◆ **Görev yönergeleri**:
1. Gösterilen metinde "Toplumu oluşturan her" sözlerinden başlayıp "bir düzen oluşturmaktır." sözlerine kadar uzanan her şeyi hiç değiştirmeden çıkarın.
2. Gösterilen metne göre günümüz dünyasındaki organizasyonların tek amacı nedir?

◆ **Gösterilen metin**:
^^^^^^^^

Terkos etiketine sahip kayıtlar gösteriliyor. Tüm kayıtları göster
Terkos etiketine sahip kayıtlar gösteriliyor. Tüm kayıtları göster

20 Mart 2020 Cuma

“KEŞKE…”


Toplumu oluşturan her birey; kişiliği, işi, eşi, ailesi, okulu, arkadaşları, ülkesi ve yakın-uzak çevresinden kaynaklanan sorun-çelişki-mutluluk birlikteliği içinde yaşar.

Eğer birey, hedefine ulaşıp başarırsa mutlu, başarısız olup hedefine ulaşmazsa da mutsuzdur. Yaşam, bu zıtlık ve birliktelik içinde sürüp gider.  

Toplumlar, paylaşarak, ortaklaşa bir işbirliği içinde birlikte yaşamayı hedeflerler.
Bu birlikteliğin bir amacı; huzuru sağlayıp giderek, mutluları çoğalan, mutsuzları azalan bir düzen oluşturmaktır.

Diğer bir amaç ise; dünden bugüne insanlara ve diğer canlılara çokça acı ve ölüm yaşatmış ve daha da yaşatacak olan insan kaynaklı ve doğa kaynaklı olaylardan korumaktır.

İnsan ve yönetimler:

Sömürü ve paylaşım savaşlarını ortadan kaldırmak, barış içinde yaşamak öncelikli görevimizdir. Çünkü bu savaşlar; hem doğal çevreyi yok eder, hem de insanlara ölüm ve acıyla biten büyük zararlar verirler.

Yaşamayı hak etmek için zorluklarla mücadele etmek, barışı getirmek gerek. Bu da ancak her kişi, grup ve önderin birlikte harcayacağı yoğun emekle mümkündür.

Toplumların, çevresel sorunları yok edecek, huzur ve güveni sağlayacak görevlilere ihtiyacı vardır. Bunların kimi seçimlerle, kimileri de seçimle gelenlerin seçimiyle belirlenir. Bu kişileri; başkan, bakan, mülki amir ve diğer hizmet alanlarındaki çalışan yargıç, doktor, öğretmen, asker, polis… gibi uzunca bir liste ile sıralayabiliriz.   

Hani bu görevlendirme ve organizasyonun; toplumsal ve çevresel sorunları yok edip huzur ve güveni sağlamak için kurulduğunu söylemiştim ya bu günümüzde ham bir hayal. Günümüz dünyasında bu organizasyonlar sadece sömürü ve paylaşım savaşlarının birer neferi olarak çalıştırılıyor.  Tek bir amaçları var: mutlu bir azınlık yaratmak.        

Ne zaman ki, toplumsal ve doğasal bir felaketle karşılaşılır işte o zaman mutlu bir azınlık yaratmak peşinde uğraş verenlere dönüp; "ne yaptınız?" dercesine bakılır.

Yani olayın sonuçları sıcağı sıcağına ortaya çıkınca…

Yani zorluklar; yaşanamaz, katlanılamaz sonuçlar doğurunca…

Yani acılar yaşandıktan, iş olup bittikten sonra...

^^^^^^^^

◆ **Gösterilen materyal**:
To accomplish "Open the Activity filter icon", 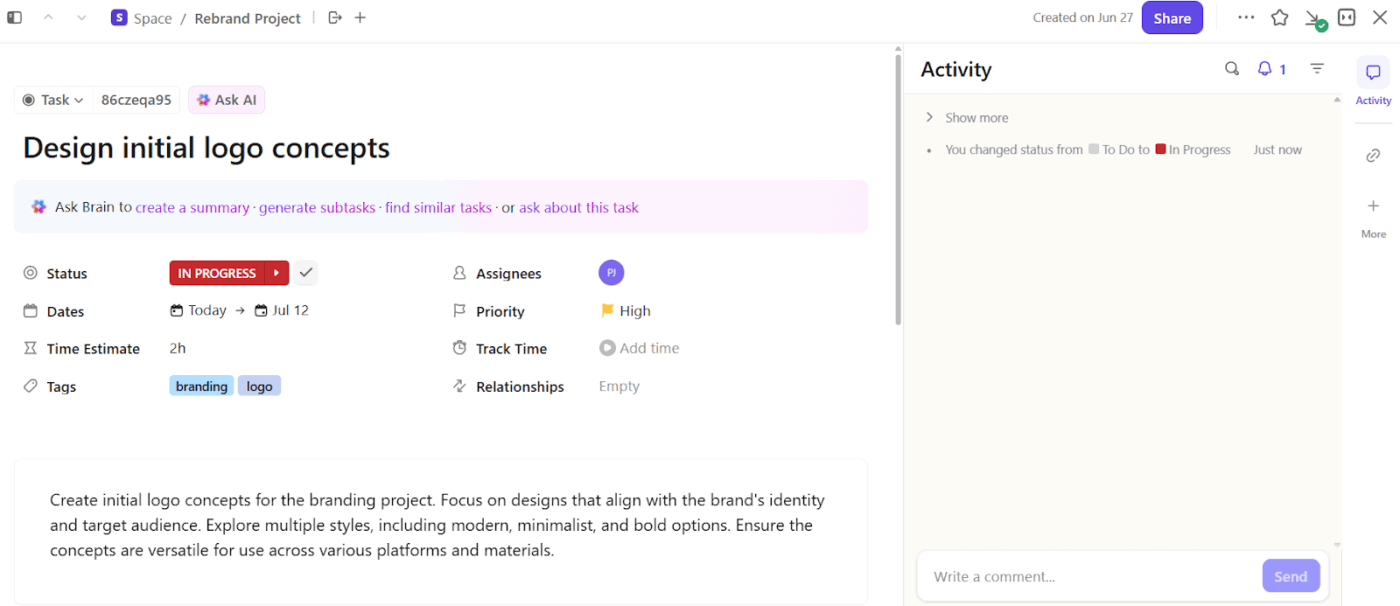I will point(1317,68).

^^^^^^^^

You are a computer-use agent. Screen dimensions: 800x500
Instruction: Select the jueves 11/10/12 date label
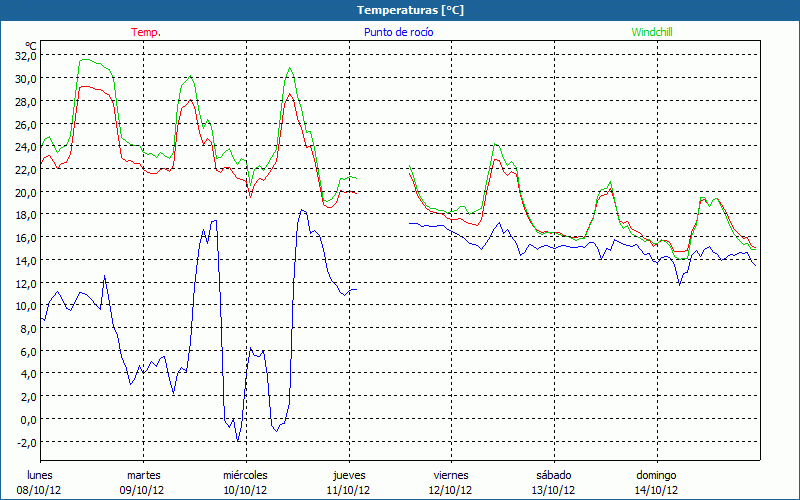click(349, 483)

^^^^^^^^

◆ **Eksiksiz yanıtlar**:
1.
Toplumu oluşturan her birey; kişiliği, işi, eşi, ailesi, okulu, arkadaşları, ülkesi ve yakın-uzak çevresinden kaynaklanan sorun-çelişki-mutluluk birlikteliği içinde yaşar.

Eğer birey, hedefine ulaşıp başarırsa mutlu, başarısız olup hedefine ulaşmazsa da mutsuzdur. Yaşam, bu zıtlık ve birliktelik içinde sürüp gider.  

Toplumlar, paylaşarak, ortaklaşa bir işbirliği içinde birlikte yaşamayı hedeflerler.
Bu birlikteliğin bir amacı; huzuru sağlayıp giderek, mutluları çoğalan, mutsuzları azalan bir düzen oluşturmaktır.

2. Tek amaçları mutlu bir azınlık yaratmaktır.